Research evidence supports the existence of a number of universally recognized facial expressions for emotion such as happiness, surprise, fear, sadness, anger, and disgust [27]. Therefore, estimating emotional experiences from objectively measured facial expressions has become an important research topic. Other facial recognition systems employ advanced video-based techniques [28] or measure the electrical activity of muscles with EMG (facial electromyography) [21].

An important issue is that many of the existing facial recognition systems rely on analyzing single facial images instead of tracking the changes in facial expressions continuously [29]. It would be more meaningful if the computerized learning environments could analyze the student’s facial expressions continuously to be able to react to changes in the student’s emotional state at the right time. Relative to this, Essa and Pentland made the point that the lack of temporal information is a significant limitation in many facial expression recognition systems. Consequently, methods for analyzing facial expressions in human–computer interaction, especially those concerning computer-aided learning systems, should incorporate a real-time analysis [28]. This can be achieved either by using advanced video-based techniques [28] or by measuring the electrical activity of muscles with EMG (facial electromyography) [21].

At present, different machine vision techniques using video cameras are the predominant methods in measuring facial expressions [3032]. A notable application is the FaceReader, lately developed by Vicar Vision and Noldus Information Technology bv. The FaceReader recognizes facial expressions by distinguishing six basic emotions (happy, angry, sad, surprised, scared, disgusted, and neutral) with an accuracy of 89% [33]. The system is based on Ekman and Friesen’s theory of the Facial Action Coding System (FACS) that states that basic emotions correspond with facial models [34]. Several studies have used FaceReader for different purposes [35, 36].
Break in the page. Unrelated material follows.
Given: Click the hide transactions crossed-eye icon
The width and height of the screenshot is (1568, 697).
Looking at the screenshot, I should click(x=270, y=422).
With regard to learning, there have been very few approaches for the purpose of affect recognition. A real-time analysis should be incorporated in human–computer interaction [2], especially concerning computer-aided learning systems. Previous studies in different fields showed that FaceReader is a reliable measuring tool [35, 36]. However, learning and self-assessment are procedures with particular characteristics.

This paper evaluated the effectiveness of FaceReader 2.0 during a computer-based assessment (CBA). Accordingly, FaceReader’s efficiency was measured in comparison with 2 experts’ observations. Moreover, the proportions of seven basic students’ emotions were estimated during the CBA and were also compared between genders.

2 Methodology

The course was an introductory informatics course, in the Department of Economic Sciences of a Greek University. The course contains theory and practice. In the theoretical module, students have to learn general concepts of Information and Communication Technology (ICT). In the practical module, students have to learn how to use Word Processing and Internet. Computer-based assessment (CBA) includes questions from both modules.

208 students enrolled to participate in computer-based assessment. The next step was the arrangement of the appointments. Finally, 172 applicants out of the 208 attended their appointments. There were 60 males (35%) and 112 females (65%). The average age of students was 18.4 (SD = 1.01). The CBA was voluntary. CBA consists of 45 multiple choice questions, and its duration was 45 min. Each question had 4 possible answers. The sequence of questions was randomized.

The use of the CBA was very simple. Each student had to choose the right answer, and then, he/she had to push the “next” button. Each page included the question, the 4 possible answers, and the “next” button. The text was in Greek. Teachers did not offer any additional instruction in the beginning. Only a few students, who were not very comfortable with the use of the assessment and asked for help with its use, received further information and instructions. The CBA’s appearance was simple, too, in order to avoid any effects of design and esthetics.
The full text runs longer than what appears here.